Der Berliner Internetdienstleister Pixelpark baut nach einem straffen Sanierungskurs die Verluste wieder ab, kämpft aber weiter mit stagnierender Nachfrage.

dpa BERLIN. Das am Neuen Markt notierte Unternehmen weist nach Angaben vom Dienstag für das erste Quartal 2002 einen Konzernverlust von 400 000 Euro aus gegenüber einem Minus von 24,9 Millionen Euro im Vorjahreszeitraum. Das Ergebnis vor Steuern, Zinsen und Abschreibung verbesserte sich von minus fünf Millionen auf minus 4,1 Millionen Euro.

Das Betriebsergebnis betrug im ersten Quartal minus 5,2 Millionen Euro gegenüber einem Minus von 12,7 Millionen Euro im Vorjahreszeitraum. Beim Umsatz sei in den ersten drei Monaten mit 13,8 Millionen Euro das Niveau des vierten Quartals 2001 gehalten worden, hieß es. Im Vorjahreszeitraum betrug er noch 26,1 Millionen Euro.

2001 hatte das mehrheitlich zum Bertelsmann-Konzern gehörende Unternehmen einen Rekordverlust von 86 Millionen Euro ausgewiesen bei einem Umsatz von 81,3 Millionen Euro.
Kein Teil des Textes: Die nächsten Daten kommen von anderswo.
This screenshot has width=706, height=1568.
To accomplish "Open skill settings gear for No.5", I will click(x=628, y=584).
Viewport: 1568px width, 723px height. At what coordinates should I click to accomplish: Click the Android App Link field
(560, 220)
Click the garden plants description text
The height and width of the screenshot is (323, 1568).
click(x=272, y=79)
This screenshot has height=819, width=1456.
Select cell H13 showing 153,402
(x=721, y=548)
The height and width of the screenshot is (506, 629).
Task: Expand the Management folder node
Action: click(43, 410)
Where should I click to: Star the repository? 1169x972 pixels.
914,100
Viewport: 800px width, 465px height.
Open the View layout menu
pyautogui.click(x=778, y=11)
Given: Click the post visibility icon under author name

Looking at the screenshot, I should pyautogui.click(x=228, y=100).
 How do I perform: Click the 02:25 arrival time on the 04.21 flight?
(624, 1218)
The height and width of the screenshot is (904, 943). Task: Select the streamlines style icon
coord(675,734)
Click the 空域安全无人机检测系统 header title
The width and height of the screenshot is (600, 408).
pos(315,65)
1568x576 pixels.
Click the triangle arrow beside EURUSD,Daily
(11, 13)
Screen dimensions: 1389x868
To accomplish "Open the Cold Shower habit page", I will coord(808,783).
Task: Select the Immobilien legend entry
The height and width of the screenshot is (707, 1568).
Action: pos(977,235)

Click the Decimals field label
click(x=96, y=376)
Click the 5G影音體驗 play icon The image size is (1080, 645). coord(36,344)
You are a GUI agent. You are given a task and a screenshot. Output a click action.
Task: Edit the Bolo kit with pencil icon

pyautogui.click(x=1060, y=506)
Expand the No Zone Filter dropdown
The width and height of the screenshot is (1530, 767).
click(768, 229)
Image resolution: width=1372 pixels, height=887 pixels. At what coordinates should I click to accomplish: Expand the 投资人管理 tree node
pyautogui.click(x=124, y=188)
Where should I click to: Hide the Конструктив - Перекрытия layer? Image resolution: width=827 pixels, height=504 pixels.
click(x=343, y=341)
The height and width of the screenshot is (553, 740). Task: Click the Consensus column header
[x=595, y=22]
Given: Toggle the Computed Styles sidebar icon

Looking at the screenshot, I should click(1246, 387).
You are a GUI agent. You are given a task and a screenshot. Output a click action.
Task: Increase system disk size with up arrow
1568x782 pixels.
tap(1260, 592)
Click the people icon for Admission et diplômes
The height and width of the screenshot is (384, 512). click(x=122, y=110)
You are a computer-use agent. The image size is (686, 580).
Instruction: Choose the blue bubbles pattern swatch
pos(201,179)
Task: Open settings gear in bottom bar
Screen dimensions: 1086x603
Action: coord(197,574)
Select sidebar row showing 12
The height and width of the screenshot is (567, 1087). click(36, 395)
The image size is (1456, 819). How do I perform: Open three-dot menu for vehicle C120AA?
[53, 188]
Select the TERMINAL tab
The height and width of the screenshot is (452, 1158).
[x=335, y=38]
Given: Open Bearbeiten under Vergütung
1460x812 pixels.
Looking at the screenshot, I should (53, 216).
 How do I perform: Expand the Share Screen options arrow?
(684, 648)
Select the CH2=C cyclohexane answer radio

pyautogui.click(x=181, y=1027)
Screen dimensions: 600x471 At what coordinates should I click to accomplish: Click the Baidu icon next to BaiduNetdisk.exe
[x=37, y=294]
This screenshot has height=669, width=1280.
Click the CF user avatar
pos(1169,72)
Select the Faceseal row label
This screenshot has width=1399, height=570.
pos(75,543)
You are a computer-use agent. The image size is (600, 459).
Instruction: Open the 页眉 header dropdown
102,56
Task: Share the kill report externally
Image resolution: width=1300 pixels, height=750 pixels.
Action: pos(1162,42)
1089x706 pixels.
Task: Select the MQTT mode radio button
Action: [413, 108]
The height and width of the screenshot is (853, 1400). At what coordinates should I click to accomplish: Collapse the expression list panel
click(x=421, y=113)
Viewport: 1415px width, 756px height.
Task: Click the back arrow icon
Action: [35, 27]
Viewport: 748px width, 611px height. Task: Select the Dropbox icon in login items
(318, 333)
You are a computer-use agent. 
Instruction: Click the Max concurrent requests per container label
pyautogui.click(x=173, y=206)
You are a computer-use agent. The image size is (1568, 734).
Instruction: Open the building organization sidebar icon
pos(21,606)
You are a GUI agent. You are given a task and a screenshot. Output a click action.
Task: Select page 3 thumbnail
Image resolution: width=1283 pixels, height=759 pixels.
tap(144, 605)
Nach misslungenen Zukäufen und schweren Rückschlägen im Ausland konzentriert sich das Unternehmen wieder auf das Kerngeschäft. Pixelpark hofft nach Aussage einer Sprecherin unverändert, noch in diesem Jahr wieder schwarze Zahlen zu schreiben. Nähere Angaben macht das Unternehmen nicht.

Die 2001 eingeleiteten Restrukturierungen wurden nach Angaben des Unternehmens bis Ende des ersten Quartals 2002 umgesetzt. Zum Ende des ersten Quartals 2002 waren bei Pixelpark 656 Mitarbeiter beschäftigt, davon 363 in Deutschland. Vor einem Jahr hatte der Konzern noch 1185 Mitarbeiter. Die liquiden Mittel betrugen laut Pixelpark zum 31. März 19,8 Millionen Euro. An der Börse rutschten Pixelpark zu Handelsbeginn leicht ins Minus auf 4,50 Euro.